• [Stated problem A]:
Reproduce the passage on fairy-tale retellings word for word, from "[pt 2] What" up to and including "right and wrong?".
• [Stated problem B]:
Extend the passage on fairy-tale retellings, starting after its final sentence.

[pt 2] What do you think is the key to writing a good story inspired by a fairytale, in terms of cliches to avoid and areas to focus on? Take Maas for example (whose stories intrigue me, even if I don’t like them at times): what is her strong point in this regard? What does she do right and wrong?
Ooh this is such a great set of questions! My answer to this got long, so heads up. 😉
I think the #1 rookie mistake people make when retelling fairy tales is going off of their recollection of the fairy tale and/or the Disney version without really interrogating the tale’s history or underlying meaning. This technique (or lack thereof) will result in a really shallow retelling that’s no more than an imitation. The other thing I see modern writers do a lot is say “I’m writing a fairy tale, but FEMINIST” without doing the work to study the history of gender and fairy tales OR read the work of existing feminist scholars who have worked with fairy tales specifically. This is true for any genre, really, but if you want to make A Point, you need to know what you’re talking about.

• [Dataset extract]:
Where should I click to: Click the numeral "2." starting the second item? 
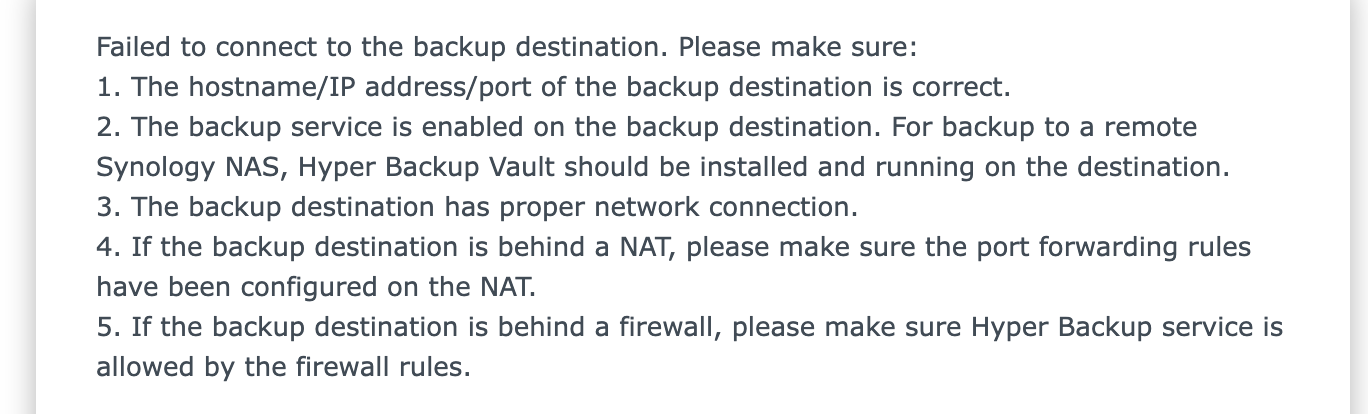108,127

==

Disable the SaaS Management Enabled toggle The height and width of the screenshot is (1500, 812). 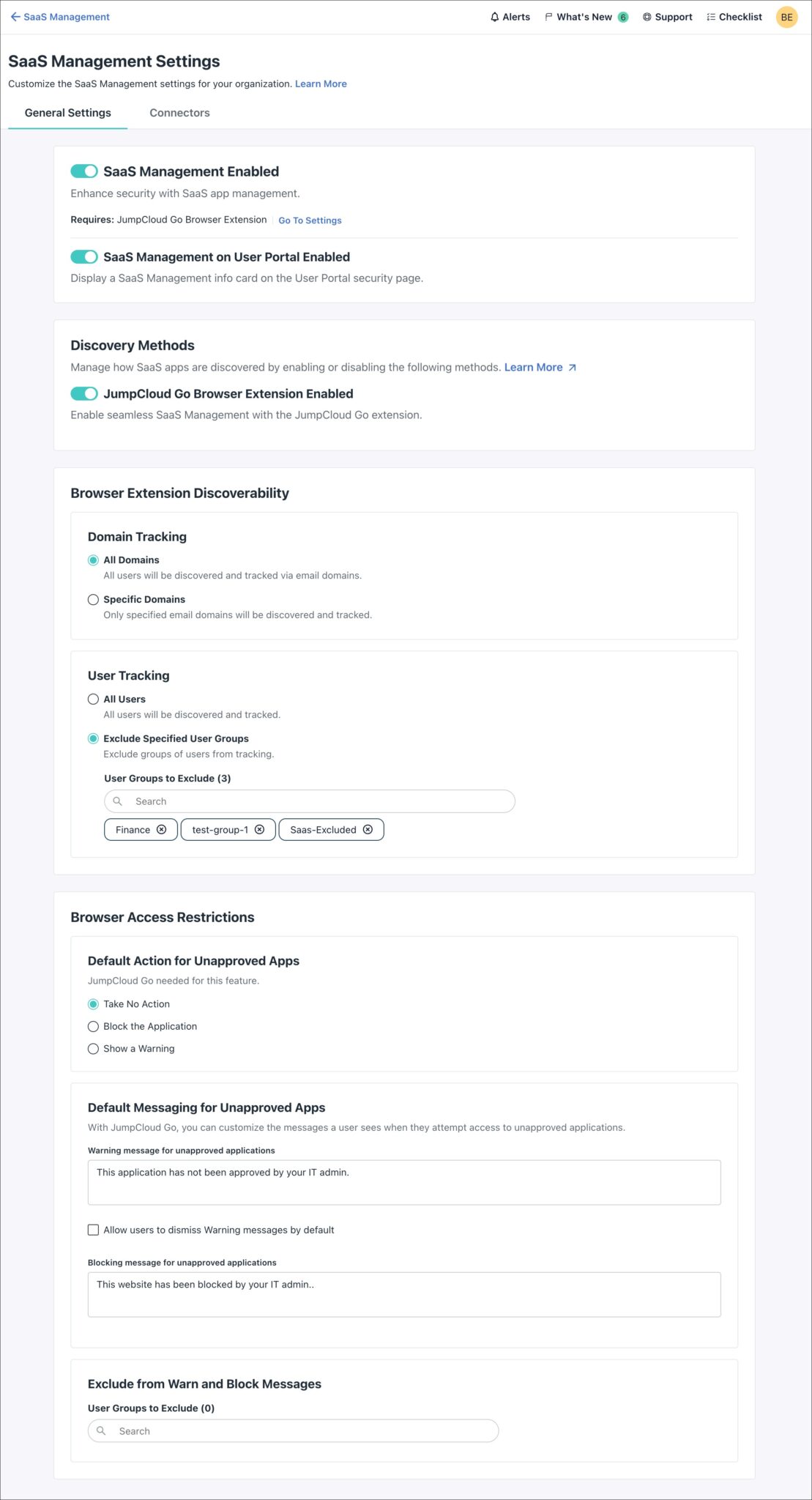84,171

• [Task result A]:
[pt 2] What do you think is the key to writing a good story inspired by a fairytale, in terms of cliches to avoid and areas to focus on? Take Maas for example (whose stories intrigue me, even if I don’t like them at times): what is her strong point in this regard? What does she do right and wrong?

• [Task result B]:
As far as what other writers do that I would do differently … that’s a tricky question, because there are bits and pieces I like from many different writers and strategies of theirs that I’ve incorporated into my own work. When it comes to the process of adaptation, there are many perspectives and specific techniques that writers use based on their particular projects. This can be everything from POV to the amount of liberty taken with the source to something like genderbending. I personally love writers who breathe more life into fairy tale characters, and I also like to have a solid sense of place. I don’t think enough writers explore the possibilities they could with multicultural variants or diversifying existing European stories, so that’s something I like to focus on.
To kind of synthesize the above and answer your next question, I’d say that if a writer wants to retell a fairy tale, they should know it in as many forms as possible. When developing Unrooted, I read variants of Snow White from Greece, Italy, Russia, Turkey, and Chile, to name a few. I learned the history of the story’s development, how it changed over time, and why. I read multiple critical interpretations (which eventually started me on the road to my Ph.D), and considered at length the implications of every choice I made in adaptation. Some writers may do this more than others, but I think every writer adapting a fairy tale should do it in some degree. Otherwise, changes that seem “cool” have a major affect on the delivery and structure of a story that fundamentally alters it in important ways.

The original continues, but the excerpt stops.